Glass–Steagall separated commercial banking from investment banking. The idea was to protect everyday deposits and the basic lending system from the much riskier investment banking activities. Without that separation, a bank’s failure from risky investments could also take down its normal lending and payment functions — which are essential to economic stability.
So option b is the most accurate description of why the law was important.
When Glass–Steagall was repealed in 1999, it basically opened the door for banks to become “financial supermarkets.” They could now put commercial banking (your checking accounts and business loans) under the same roof as investment banking (trading, underwriting, risky securities).
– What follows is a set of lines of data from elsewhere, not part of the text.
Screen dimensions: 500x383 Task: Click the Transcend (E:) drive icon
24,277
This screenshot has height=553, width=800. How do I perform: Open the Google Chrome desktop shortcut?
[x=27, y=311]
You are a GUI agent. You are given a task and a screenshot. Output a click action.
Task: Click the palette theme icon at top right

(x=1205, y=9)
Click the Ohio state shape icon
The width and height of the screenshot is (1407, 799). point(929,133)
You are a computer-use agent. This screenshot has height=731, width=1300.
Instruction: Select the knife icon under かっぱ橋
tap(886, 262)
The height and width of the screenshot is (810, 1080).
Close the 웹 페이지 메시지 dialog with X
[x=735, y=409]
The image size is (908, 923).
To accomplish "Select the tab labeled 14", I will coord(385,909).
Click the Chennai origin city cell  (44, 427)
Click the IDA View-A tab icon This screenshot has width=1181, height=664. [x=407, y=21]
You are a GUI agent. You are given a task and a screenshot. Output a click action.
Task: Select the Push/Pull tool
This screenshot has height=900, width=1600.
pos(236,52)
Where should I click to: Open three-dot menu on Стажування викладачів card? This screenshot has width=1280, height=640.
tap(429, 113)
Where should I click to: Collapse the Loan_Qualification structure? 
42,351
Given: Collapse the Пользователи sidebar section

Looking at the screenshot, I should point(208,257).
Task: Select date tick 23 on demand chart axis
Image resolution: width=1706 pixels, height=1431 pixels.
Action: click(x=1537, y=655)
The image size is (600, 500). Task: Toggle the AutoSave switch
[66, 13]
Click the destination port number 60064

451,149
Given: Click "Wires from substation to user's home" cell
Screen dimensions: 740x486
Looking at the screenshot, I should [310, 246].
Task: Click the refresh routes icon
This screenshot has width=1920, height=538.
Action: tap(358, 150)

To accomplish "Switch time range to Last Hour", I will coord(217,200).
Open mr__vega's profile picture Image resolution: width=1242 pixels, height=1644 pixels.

That led to banks getting much bigger and more interconnected — which is where the “too big to fail” problem really took off. Once those lines blurred, banks could use cheap, insured deposits to fund riskier investment activities. Culturally, a lot of traditional, conservative banks started acting more like Wall Street trading shops.
Many experts argue that this shift helped fuel the 2007–2008 financial crisis. Mortgage risk-taking, securitization, and the collapse of massive financial conglomerates were all enabled, at least partly, by having everything mixed together in one big institution. When those banks stumbled, the whole system felt it.
Even today, the absence of Glass–Steagall-style separation means banks remain huge, complex, and tightly connected. That makes regulation harder and the system more fragile when shocks happen.
Not everyone agrees Glass–Steagall alone caused the crisis — there were plenty of other problems too — but most agree the repeal amplified risk, encouraged consolidation, and made financial blowups more damaging.
In short: removing Glass–Steagall let banks get bigger and riskier, contributed to the 2008 collapse, and still shapes why we worry about financial stability today. It has reopened the same door that had led to the great crash and the depression in some peoples opinion.